Let me clarify: the fraud is not whether Our Lady historically was/was not perpetually virgin, and the fraud is not in Fr. Bruno stating his opinion on that matter. The fraud is in attributing to the Church a position she does not hold, and doing so with authority.
I ain't that smart, but I went to a smart college (and I wanted to know all about the stars when I was little.) At Saint Johns we really did read the Timaeus, right much Ptolemy, (and more Aristotle - AND Dante) and a little Copernicus and a pretty good chunk of Kepler and Newton.
I'm thinking that one of the things that is being developed in all this is, "Just what IS natural science and how do you do it?" And this development probably accounts for a lot of what seems to us to be church people messing with scientists and the other way round. Sartre or Kierkegaard wouldn't feel a need to develop and explain a cosmology, and Tillich or Pinckaers wouldn't think he had to account for the movements of the planets.
The Church history I got from light reading with inadequate footnotes.
Politics -- is the duty of a free man.
But whatever you meant, your post gave me a nice feeling, and I'm grateful for it. Bless you.
AND if you click the heels together and say “There’s NO place like home,” you end up in Kansas. it is beyond the spheres of religion or science to determine whether this outcome ought to be desired ....
Ari?
Said Aristotle unto Plato,
"Have another sweet potato."
Said Plato unto Aristotle,
"Thank you. I prefer the bottle."
The Church believed the same thing that Edmund Burke, the Father of Conservatism believed: you cannot have freedom without order.
This is a huge reason why our ancestors left Europe. It is why we have a first amendment prohibiting an establishment of religion.

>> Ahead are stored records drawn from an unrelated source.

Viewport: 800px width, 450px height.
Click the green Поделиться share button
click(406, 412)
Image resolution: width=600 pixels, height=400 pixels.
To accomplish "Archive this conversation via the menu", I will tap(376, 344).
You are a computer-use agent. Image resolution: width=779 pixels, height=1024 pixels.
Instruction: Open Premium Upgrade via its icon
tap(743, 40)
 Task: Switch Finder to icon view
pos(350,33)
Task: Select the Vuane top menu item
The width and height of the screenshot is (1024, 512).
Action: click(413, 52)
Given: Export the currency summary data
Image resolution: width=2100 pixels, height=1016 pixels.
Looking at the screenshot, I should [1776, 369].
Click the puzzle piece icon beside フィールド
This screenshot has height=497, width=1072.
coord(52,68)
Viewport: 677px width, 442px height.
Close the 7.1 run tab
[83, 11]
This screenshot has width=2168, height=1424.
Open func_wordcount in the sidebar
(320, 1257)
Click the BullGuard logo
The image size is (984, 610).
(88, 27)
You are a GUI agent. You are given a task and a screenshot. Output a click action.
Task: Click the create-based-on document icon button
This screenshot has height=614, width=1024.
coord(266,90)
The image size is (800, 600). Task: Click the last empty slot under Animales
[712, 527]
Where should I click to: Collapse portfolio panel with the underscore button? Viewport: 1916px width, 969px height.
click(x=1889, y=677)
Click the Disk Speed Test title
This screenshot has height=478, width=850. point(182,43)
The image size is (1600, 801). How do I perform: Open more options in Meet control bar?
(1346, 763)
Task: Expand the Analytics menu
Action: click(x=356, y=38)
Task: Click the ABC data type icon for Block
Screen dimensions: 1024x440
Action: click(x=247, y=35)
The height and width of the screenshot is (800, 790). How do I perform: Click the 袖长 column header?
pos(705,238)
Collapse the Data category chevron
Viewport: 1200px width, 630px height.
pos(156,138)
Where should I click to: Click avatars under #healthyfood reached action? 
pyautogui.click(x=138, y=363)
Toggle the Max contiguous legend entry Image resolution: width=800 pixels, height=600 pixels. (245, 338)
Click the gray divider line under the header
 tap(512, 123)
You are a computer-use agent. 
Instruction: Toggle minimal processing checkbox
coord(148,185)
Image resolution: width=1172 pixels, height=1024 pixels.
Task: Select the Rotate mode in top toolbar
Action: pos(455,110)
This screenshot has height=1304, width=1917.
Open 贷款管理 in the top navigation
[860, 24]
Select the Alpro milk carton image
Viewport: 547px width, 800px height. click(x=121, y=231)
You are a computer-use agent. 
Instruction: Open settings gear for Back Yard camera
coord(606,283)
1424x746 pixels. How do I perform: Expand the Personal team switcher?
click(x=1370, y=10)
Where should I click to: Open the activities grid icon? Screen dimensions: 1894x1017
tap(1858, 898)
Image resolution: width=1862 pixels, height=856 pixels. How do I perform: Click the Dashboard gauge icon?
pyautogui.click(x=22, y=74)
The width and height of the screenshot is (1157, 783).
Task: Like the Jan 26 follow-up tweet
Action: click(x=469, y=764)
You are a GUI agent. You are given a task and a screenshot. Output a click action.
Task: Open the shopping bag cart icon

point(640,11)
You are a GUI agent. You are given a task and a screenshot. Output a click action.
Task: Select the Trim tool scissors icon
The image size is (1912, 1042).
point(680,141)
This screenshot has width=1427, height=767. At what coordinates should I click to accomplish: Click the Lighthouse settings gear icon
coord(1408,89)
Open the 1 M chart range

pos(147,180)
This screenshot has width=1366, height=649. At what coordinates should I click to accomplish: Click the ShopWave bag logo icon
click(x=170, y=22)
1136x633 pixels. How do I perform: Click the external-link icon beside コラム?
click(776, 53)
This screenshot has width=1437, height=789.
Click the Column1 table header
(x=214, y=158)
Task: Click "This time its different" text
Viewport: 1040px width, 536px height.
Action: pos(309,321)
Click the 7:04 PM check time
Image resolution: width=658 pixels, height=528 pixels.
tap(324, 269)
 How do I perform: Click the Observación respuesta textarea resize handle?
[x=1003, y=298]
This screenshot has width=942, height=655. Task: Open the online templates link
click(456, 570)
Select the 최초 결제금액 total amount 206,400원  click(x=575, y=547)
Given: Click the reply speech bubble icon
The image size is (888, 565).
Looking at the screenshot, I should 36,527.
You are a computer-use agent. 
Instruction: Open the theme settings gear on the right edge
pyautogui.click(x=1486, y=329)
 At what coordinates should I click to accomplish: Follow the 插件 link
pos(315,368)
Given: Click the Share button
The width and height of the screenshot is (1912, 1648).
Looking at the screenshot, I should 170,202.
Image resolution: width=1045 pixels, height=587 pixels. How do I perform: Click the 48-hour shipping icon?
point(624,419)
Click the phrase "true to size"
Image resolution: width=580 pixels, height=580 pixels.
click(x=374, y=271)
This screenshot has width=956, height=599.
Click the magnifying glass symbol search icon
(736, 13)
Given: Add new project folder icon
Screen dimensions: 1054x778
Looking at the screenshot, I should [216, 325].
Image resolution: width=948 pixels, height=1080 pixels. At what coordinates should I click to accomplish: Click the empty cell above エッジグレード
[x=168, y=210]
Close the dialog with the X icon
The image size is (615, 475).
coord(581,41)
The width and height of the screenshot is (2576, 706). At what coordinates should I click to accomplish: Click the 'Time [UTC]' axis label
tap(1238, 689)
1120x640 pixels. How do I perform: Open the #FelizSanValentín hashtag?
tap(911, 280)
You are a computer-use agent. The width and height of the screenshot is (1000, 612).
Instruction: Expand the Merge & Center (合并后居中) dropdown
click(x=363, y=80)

Let's not forget the prohibition against abridging the freedom of religion. Never mind that the government has prohibited God in public places.
No man of God should have arrest power over an individual, then or now.
Only those virtuous government gun-grabbers can be trusted with such a heavy responsibility.
LOL! Even on DU you’d have to search hard for someone who will say that arresting rapists and thieves is somehow “oppressive and ignominious”.